* _WHAT IS BEING ASKED_
Scan the records below for the line containing "Viewport: 1400px width, 867px height." and the line containing "You are a computer-use agent. The width". Copy both, plus every line between, exactly.

(Collected data)
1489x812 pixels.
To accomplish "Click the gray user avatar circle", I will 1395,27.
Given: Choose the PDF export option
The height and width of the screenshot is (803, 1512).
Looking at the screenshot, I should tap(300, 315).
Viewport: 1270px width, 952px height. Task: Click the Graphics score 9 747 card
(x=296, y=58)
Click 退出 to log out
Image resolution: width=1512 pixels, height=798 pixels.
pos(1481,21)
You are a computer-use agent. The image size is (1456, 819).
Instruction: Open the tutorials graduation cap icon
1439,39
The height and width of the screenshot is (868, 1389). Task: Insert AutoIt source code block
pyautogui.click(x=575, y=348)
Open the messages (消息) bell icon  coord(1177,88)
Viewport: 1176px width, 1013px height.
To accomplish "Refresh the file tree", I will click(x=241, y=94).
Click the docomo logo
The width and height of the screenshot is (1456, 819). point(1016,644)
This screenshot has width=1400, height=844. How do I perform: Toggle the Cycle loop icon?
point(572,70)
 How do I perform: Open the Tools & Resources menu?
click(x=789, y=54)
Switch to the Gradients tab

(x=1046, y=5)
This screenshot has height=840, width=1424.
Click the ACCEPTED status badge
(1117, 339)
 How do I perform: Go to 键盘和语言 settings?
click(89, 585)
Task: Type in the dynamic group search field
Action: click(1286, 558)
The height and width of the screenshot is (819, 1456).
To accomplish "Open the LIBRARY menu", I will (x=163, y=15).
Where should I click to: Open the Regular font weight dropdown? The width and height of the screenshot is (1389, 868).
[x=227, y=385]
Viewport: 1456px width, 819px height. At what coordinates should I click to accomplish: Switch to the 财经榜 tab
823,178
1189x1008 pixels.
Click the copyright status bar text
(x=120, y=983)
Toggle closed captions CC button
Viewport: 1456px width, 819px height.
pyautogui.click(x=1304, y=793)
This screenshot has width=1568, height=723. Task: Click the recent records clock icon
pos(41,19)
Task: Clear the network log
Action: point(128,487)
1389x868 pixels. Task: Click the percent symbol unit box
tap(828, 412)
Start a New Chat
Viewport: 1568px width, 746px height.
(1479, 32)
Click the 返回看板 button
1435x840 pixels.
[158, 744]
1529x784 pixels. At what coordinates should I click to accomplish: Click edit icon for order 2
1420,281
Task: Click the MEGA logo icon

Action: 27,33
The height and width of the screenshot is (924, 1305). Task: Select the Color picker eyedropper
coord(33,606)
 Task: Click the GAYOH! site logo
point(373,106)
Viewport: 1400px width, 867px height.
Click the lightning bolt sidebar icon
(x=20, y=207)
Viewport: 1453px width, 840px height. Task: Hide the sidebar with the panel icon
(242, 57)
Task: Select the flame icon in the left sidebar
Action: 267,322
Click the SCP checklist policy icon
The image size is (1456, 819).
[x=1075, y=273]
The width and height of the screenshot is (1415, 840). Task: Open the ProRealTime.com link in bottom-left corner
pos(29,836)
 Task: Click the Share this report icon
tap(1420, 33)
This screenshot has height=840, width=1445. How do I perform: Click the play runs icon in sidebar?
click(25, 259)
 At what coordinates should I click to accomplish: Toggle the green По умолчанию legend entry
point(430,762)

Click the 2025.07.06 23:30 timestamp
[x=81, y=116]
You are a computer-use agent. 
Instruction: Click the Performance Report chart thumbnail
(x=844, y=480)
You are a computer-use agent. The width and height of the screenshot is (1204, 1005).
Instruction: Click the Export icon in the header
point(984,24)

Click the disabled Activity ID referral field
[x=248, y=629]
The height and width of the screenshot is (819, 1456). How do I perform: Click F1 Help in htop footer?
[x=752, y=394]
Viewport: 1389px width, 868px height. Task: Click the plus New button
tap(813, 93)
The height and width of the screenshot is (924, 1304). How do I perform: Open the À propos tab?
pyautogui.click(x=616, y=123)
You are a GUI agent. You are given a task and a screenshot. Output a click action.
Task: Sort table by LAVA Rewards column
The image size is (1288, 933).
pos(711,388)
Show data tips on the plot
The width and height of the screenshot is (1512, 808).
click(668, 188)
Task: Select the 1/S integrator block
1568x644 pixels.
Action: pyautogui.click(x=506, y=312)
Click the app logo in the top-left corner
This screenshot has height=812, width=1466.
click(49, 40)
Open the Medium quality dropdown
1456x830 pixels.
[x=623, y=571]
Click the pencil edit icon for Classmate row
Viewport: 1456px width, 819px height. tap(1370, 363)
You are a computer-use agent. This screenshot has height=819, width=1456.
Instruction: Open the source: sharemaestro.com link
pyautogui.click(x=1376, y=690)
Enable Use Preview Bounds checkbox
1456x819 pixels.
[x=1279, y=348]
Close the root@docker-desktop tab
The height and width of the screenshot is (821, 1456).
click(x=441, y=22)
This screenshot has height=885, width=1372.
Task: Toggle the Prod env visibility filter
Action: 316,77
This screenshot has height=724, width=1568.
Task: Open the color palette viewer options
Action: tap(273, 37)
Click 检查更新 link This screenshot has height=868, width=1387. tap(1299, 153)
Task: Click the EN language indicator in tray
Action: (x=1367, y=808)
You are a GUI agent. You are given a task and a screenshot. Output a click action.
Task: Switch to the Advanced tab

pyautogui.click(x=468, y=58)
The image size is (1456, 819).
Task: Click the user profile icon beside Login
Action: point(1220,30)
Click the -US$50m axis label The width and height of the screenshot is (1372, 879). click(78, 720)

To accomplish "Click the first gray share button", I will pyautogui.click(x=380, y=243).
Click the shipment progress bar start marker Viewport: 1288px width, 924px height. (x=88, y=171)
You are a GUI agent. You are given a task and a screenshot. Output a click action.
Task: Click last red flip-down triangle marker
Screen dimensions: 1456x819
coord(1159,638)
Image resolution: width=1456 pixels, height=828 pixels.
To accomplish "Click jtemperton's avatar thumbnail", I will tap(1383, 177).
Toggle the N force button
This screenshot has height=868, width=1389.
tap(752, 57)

* _SOLUTION FOR THIS PROBLEM_
Viewport: 1400px width, 867px height.
Click the lightning bolt sidebar icon
(x=20, y=207)
Viewport: 1453px width, 840px height. Task: Hide the sidebar with the panel icon
(242, 57)
Task: Select the flame icon in the left sidebar
Action: 267,322
Click the SCP checklist policy icon
The image size is (1456, 819).
[x=1075, y=273]
The width and height of the screenshot is (1415, 840). Task: Open the ProRealTime.com link in bottom-left corner
pos(29,836)
 Task: Click the Share this report icon
tap(1420, 33)
This screenshot has height=840, width=1445. How do I perform: Click the play runs icon in sidebar?
click(25, 259)
 At what coordinates should I click to accomplish: Toggle the green По умолчанию legend entry
point(430,762)

Click the 2025.07.06 23:30 timestamp
[x=81, y=116]
You are a computer-use agent. 
Instruction: Click the Performance Report chart thumbnail
(x=844, y=480)
You are a computer-use agent. The width and height of the screenshot is (1204, 1005).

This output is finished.